When people ask me what I do as a composer, I explain that I do not compose pieces, I compose activities. A ‘piece’, whatever its content, is a construction with a beginning and an end that exists independent of its listeners and within its own boundary of time. An ‘activity’ unfolds because of the way people perform; and consequently, an activity happens in the time of living; and art comes closer to life.
How does art function in the life of the performer that is participating in one of my musical activities? Well, for one thing, I view the performer as a human being and friend, and not as the executer of a construction; and so I try to design a role for the performer that is challenging, creative, and comfortable. By challenging, I mean that I put the performer in a situation where the demands on the performer’s listening and reacting skills are not routine. By creative, I mean that the performer has to make compositional decisions, as against, in a more traditional role, executing the notes in a musical score. By comfortable, I ask the performer to participate in a way that the performer finds agreeable, both physically and musically.
The musical ‘instrument’ I use is defined by the software I design.
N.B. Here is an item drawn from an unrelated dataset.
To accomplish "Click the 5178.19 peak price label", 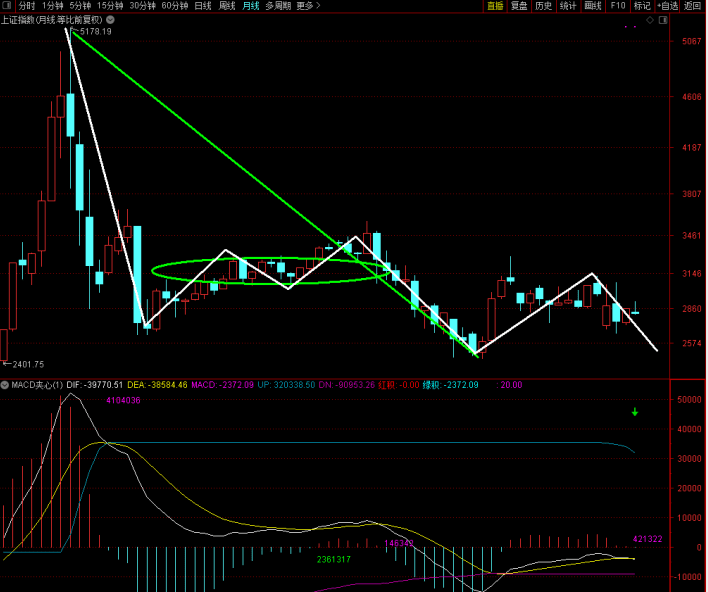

It is the software that articulates the interface between instrument and performer, determines how the instrument will react to a performer’s actions, and generates the sounds. The activity that I design, then, is defined by the interface, the way the instrument responds to a performer, and the nature of the sounds. In short, as against a musical score that is played on an instrument, in my music it is the instrument itself that is the work of art. The instrument is inseparable from the music it produces. As Yeats wrote, “How can we know the dancer from the dance?”
Here’s a case in point. I composed ‘Many Times …’, where the ellipsis is the name of the performer, for a concert of my music at Engine 27, a sound/gallery performance space in New York City, in the spring of 2001. The underlying idea of the use of technology is that technology expands our capabilities. In ‘Many Times …’, the instrument takes the sound produced by a performer and from it produces many different transformed instances of it throughout the performance space, multiplying the performer’s actions so that it comes from loudspeakers on the left, on the right, above, behind, from here, there, everywhere.
These transformations, generated by the software that animates the instrument, are essentially unpredictable. Because of their unpredictability, they provide the performer with something to react to. In other words, the performer is influencing the electronic system by performing, vocally or by playing an acoustic instrument, and the electronic system is influencing the performer by giving the performer something to react to. This is what I call ‘interactivity’, where the word interactive means ‘mutually influential’. I find it a wonderful way to make music. It brings out the best in everyone. And considering that anyone can play the role of the performer, it could bring out the best in anyone.